------ Text provided

Time is ripe for restoring the None-of-the-Above box to the ballot papers, Federation Council Speaker Valentina Matvienko said on Wednesday. In her opinion, the restoration of this option would help get a clearer idea of whether the people vote for this or that party, or just wish to drive the message home they would rather support anybody else but the authorities.” This will let the decision-makers analyse the situation and see how many people deny support to the parties participating in the elections and to adequately respond to these protests.
The chief of the Federal Council’s defence and security committee, Viktor Ozerov, of the Khabarovsk Territory, believes that the restoration of the None-of-the-Above box will improve the voter turnout and those who today stay away from the polling stations on the voting day will come at last to express their will. Also, the measure may encourage the political parties to draft platforms that will be of interest to many, and not just their permanent backers.
Matvienko’s idea has drawn a favourable response from the regional legislators. As the daily Kommersant has said, the None-of-the-Above box is seen as crucial for the people and quite safe for the ruling party by the speaker of the Chelyabinsk Legislative Assembly, Vladimir Myakush, speaker of the St. Petersburg Legislative Assembly, Vyacheslav Makarov, deputy governor of the Nizhni Nobgorod Region, Sergei Potapov and speaker of the Ulyanovsk Region’s Legislative Assembly, Anatoly Bakayev.
The None-of-the-Above option (sometimes described as Against All) had existed in the ballot papers since 1993 to have been removed in 2006. As the authors of the initiative explained then that was done to reduce the likelihood of situations in which elections may be declared void and to rule out the need for calling re-elections, which would entail more budget spending.
The Opposition responded with angry protests. Restoring the None-of-the-Above graph to the ballot papers has been high on the list of demands at all mass protest rallies held ever since.

------------
------ Material supplied

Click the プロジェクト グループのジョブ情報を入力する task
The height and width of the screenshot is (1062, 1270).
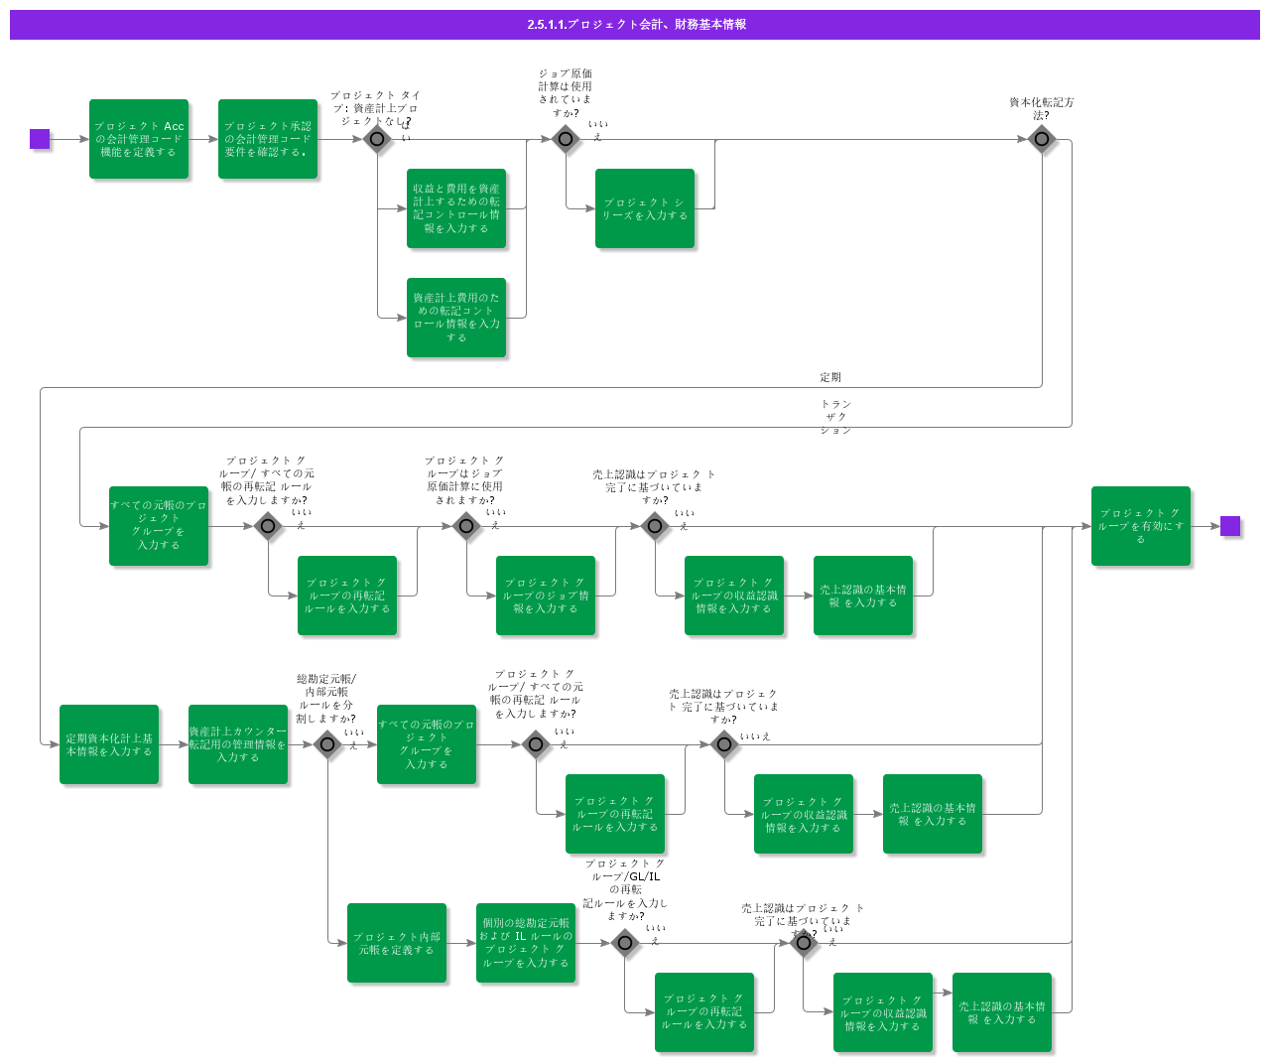(546, 596)
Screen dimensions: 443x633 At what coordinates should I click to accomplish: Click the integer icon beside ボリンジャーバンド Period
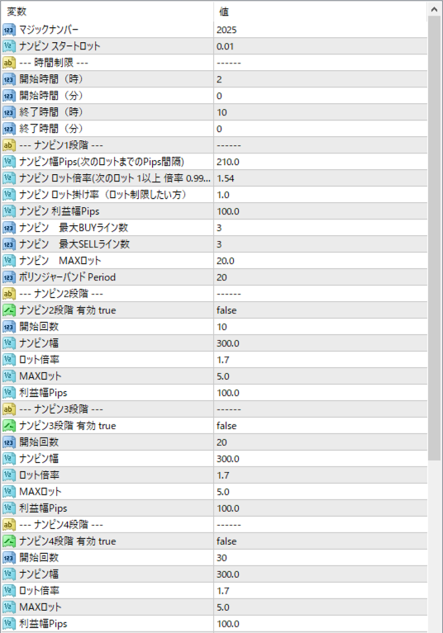tap(9, 277)
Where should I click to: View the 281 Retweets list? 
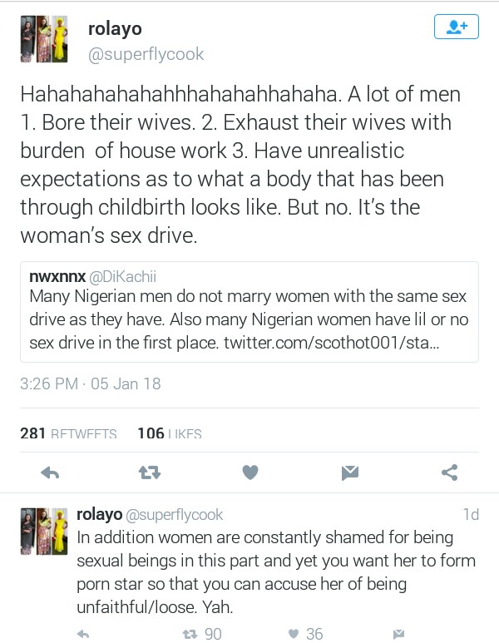click(x=68, y=433)
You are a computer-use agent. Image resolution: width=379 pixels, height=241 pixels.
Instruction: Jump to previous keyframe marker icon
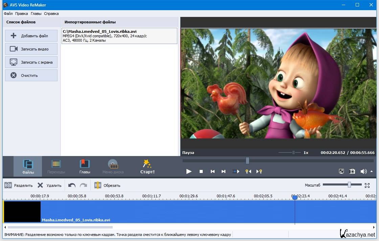(x=248, y=172)
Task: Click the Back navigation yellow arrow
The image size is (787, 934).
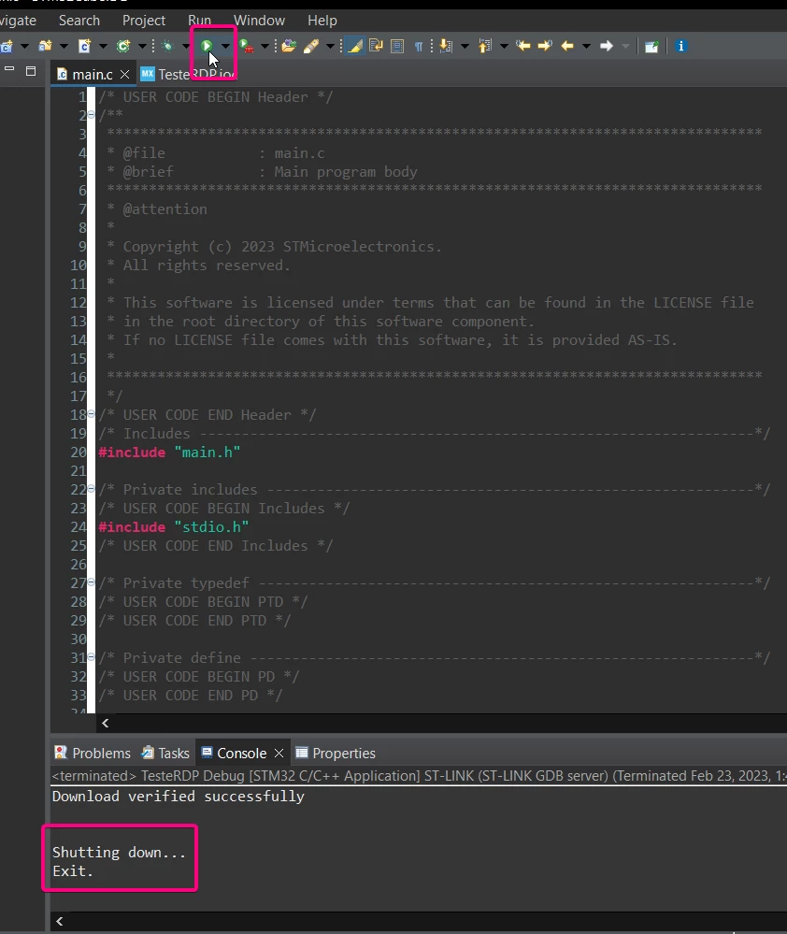Action: pos(567,46)
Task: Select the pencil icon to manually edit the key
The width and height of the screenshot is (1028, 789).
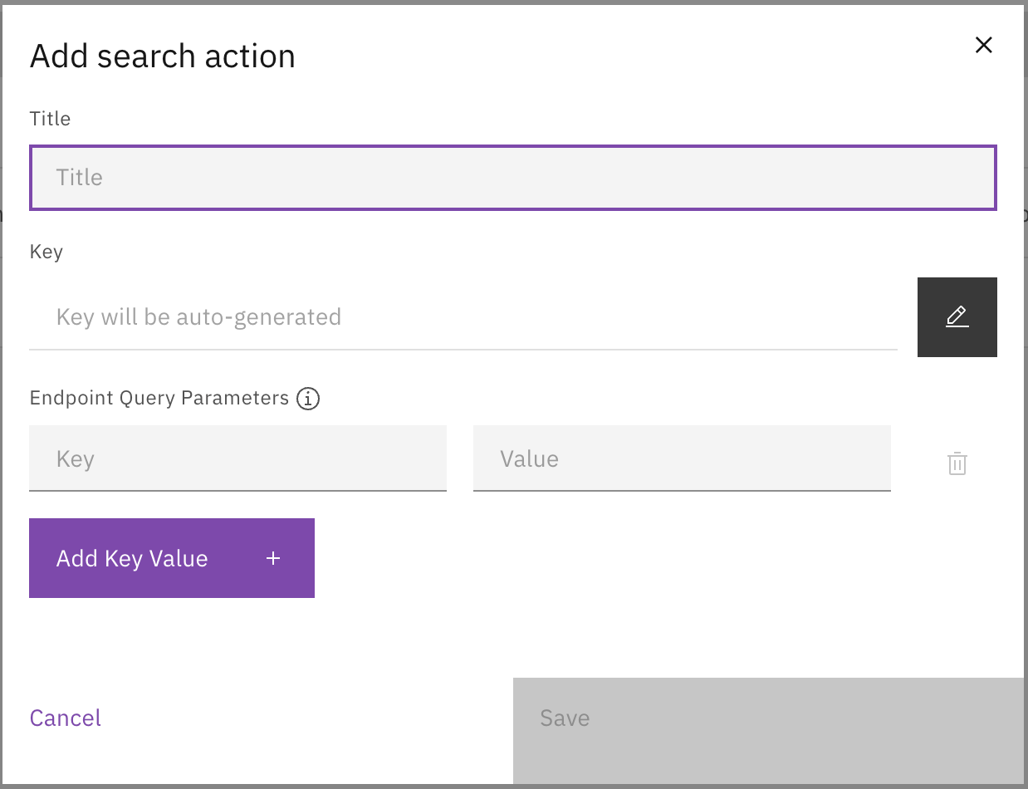Action: click(x=957, y=317)
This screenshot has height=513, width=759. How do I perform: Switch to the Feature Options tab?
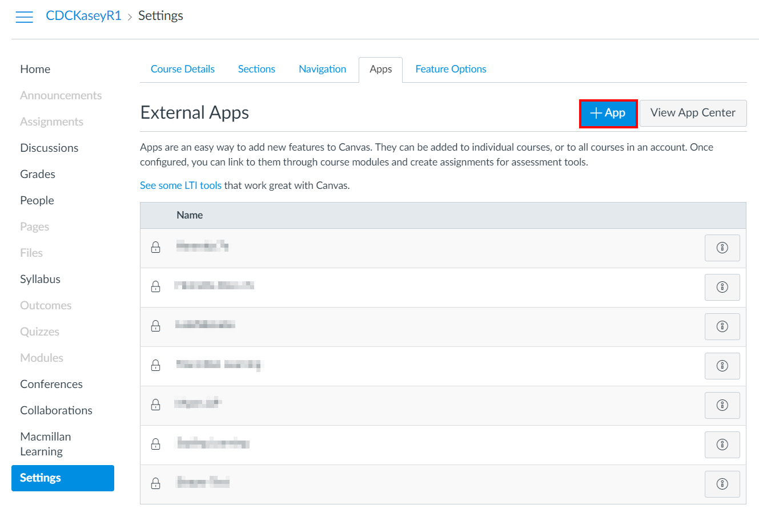click(451, 68)
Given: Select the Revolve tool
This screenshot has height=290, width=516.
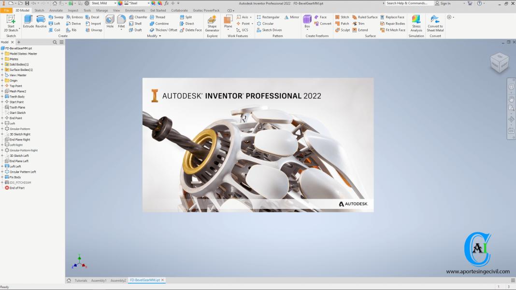Looking at the screenshot, I should point(41,20).
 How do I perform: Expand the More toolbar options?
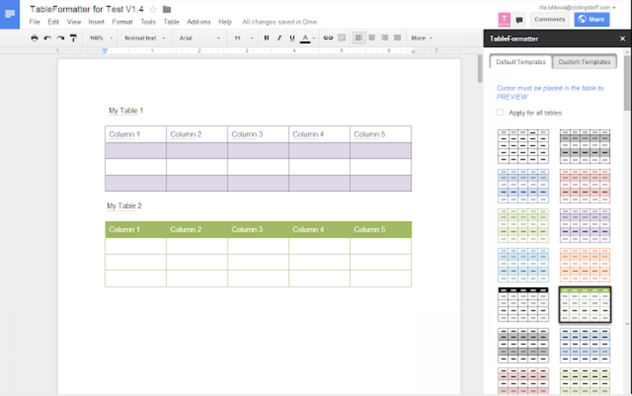pyautogui.click(x=421, y=38)
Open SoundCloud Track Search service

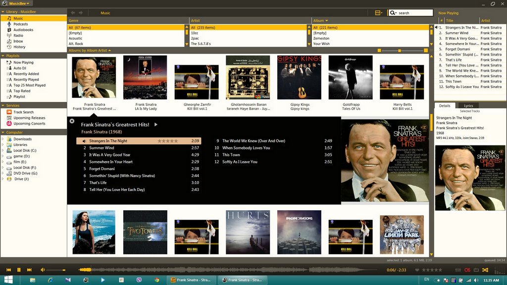(x=23, y=112)
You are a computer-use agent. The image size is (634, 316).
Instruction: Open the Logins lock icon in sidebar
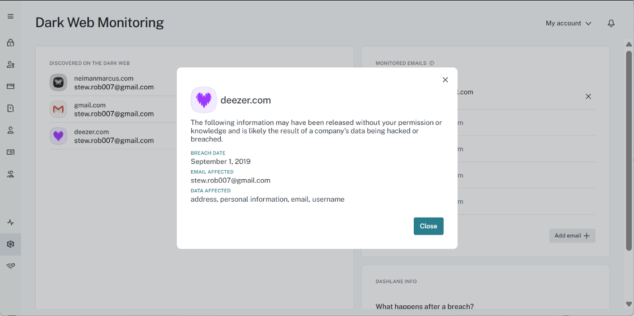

------------

● **Task requirements**
1. In the passage on the None-of-the-Above ballot option, in what year was that option removed from ballot papers?
2. Carry on the passage about restoring the None-of-the-Above ballot option, picking up after its final sentence.

● **Answer set**
1. It was removed in 2006.

2.
Another reason why the “against all” option was cancelled was the authorities’ fear it might be used as a tool for active boycott of the elections and for staging elections reruns over and over again, a co-chair of the movement Golos (meaning both “voice” and “vote” in Russian), Grigory Melkonyants told the Kommersant FM radio station in a commentary.
According to a Levada Centre opinion poll immediately following the presidential election in March last year, had the None-of-the-Above box been present on the ballot papers then, Vladimir Putin would have had no chance of emerging the winner in the first round, because he would have collected only 47% of the votes.
Many parties are divided over Matvienko’s initiative. The Communists believe that restoring the None-of-the-Above line to the ballot papers under the current voting system in some regions would play into the hands of United Russia alone. The Liberal Democrats argue that it is very wrong to change the election legislation to adjust it to the current realities so often, while A Just Russia welcomes the idea, but only on the condition the voter turnout threshold is back as well.
Matvienko’s idea looks not very inspiring to the head of the State Duma’s Committee Vladimir Pligin (of United Russia). “At the moment quite a few political parties are present in the political space,” Pligin said. “The preferences that the None-of-the-Above option accumulates may be distributed among the existing parties.”
The ruling party will shape its final opinion on the possibility of reforming the election system at its forthcoming congress, due in Moscow on October 6.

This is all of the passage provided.